Friday, March 18, 2016

“LET US MELT DOWN THE SAINTS
AND PUT THEM INTO CIRCULATION”

In a book titled How to Witness Successfully by George Sweeting there is quoted a true story that happened in England during the time of Oliver Cromwell.  There was a shortage of silver to make the coins for the country.  Officers were sent throughout the country in search of silver.  They returned and reported that there is no silver anywhere in the land except the icons of Saints found in the churches.  Oliver Cromwell ordered to bring them with this command, “Let us melt down the saints and put them into circulation.” 

Though Cromwell meant differently, this is the secret of productivity of the Saints. We remember the passion of Christ on the cross these days and this is precisely what has happened in Him on the cross. As St. Paul puts it beautifully in the epistle to Philippians: “… Christ Jesus, who, though he was in the form of God, did not regard equality with God as something to be exploited, but emptied himself, taking the form of a slave, being born in human likeness. And being found in human form, he humbled himself and became obedient to the point of death – even death on the cross.” (2:5-8).
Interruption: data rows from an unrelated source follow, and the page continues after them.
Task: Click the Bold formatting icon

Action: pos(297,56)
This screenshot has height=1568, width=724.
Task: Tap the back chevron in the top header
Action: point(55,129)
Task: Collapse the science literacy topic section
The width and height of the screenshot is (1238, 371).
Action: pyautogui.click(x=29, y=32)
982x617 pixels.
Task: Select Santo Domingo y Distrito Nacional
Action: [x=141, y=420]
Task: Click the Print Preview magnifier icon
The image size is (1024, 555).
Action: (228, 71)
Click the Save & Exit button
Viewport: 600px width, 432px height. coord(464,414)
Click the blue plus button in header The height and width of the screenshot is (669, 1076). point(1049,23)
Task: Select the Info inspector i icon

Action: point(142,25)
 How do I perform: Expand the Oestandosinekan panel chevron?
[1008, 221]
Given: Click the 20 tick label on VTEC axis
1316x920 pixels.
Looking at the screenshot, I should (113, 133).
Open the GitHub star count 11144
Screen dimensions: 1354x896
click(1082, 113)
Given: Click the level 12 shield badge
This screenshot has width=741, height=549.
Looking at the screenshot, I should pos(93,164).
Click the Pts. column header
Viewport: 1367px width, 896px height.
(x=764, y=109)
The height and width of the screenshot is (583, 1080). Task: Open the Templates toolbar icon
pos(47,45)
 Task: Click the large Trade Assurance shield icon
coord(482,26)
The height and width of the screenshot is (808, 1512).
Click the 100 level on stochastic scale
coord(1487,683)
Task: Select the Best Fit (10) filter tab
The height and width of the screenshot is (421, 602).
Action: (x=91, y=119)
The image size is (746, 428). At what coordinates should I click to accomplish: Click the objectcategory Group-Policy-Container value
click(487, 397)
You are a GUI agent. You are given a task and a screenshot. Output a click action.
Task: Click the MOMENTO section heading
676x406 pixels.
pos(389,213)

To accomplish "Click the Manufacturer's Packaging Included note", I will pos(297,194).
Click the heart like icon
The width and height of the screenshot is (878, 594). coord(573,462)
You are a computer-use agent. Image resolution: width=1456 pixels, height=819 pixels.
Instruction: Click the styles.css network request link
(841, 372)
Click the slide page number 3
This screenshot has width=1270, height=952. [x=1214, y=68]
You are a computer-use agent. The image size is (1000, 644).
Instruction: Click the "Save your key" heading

It is better to be melted down to become useful to the people around than to sit idle in the thrones as saints.  Whoever we call great were people who were willing to be melted down for the sake of the community.  They were people who could not sit idle when they saw the needs around them. In Luke 12:50 we read Jesus saying, “I have a baptism to be baptized with; and how I am constrained until it is accomplished.”  The inward pressure on him was such that he could not but do it. This is what Paul also says in 2 Cor. 5:14: “the love of Christ constrains us.”